For clarity, the CCF isn’t arguing that proportional representation is prohibited by the Constitution — though some specific forms might be incompatible with guarantees made to the provinces, like Prince Edward Island’s guarantee of four seats — but rather that the status quo is not itself unconstitutional.
To put it another way: it’s not the role of the courts to do the job of electoral reform. “The system cannot be ousted by the Charter through vague inference or implication,” the CCF’s litigation director, Christine Van Geyn, said in a statement last year. “It is up to Parliament to decide if the system should be changed.”
But the courts aren’t done with this case yet. It’s headed to Ontario’s highest court later this year, and whoever prevails there, it’s likely one side or the other will at least ask the Supreme Court to hear it.

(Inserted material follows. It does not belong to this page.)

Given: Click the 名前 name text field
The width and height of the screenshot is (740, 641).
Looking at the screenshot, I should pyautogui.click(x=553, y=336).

Rouleau understandably hopes that a higher court will adopt a more expansive view of Charter rights than Morgan did; Honickman warns, however, that the real-world impacts of a court overturning the election system in Canada could be messy and chaotic. Any decision overturning first-past-the-post would have to give governments time to bring their election laws into Charter compliance, but how much time? The Constitution also requires a general election no later than 2026; Canada’s fixed-election law says 2025. Could the current Parliament, before the next election, realistically implement a proportional system that complies with Canada’s other constitutional rules? (The current prime minister was elected on a clear promise, in 2015, to abandon the status quo, but he didn’t see it through, despite then having a majority in the Commons.) If it couldn’t, how would we view the results of an election held under a system that had already been found to violate the Charter?
Faced with those prospects, it seems more likely than not that the courts will reaffirm Morgan’s decision and leave electoral reform to the elected politicians. Given recent history, that’s undoubtedly a dismal prospect for champions of reform. But it at least doesn’t close the door to winning the argument via the ballot box.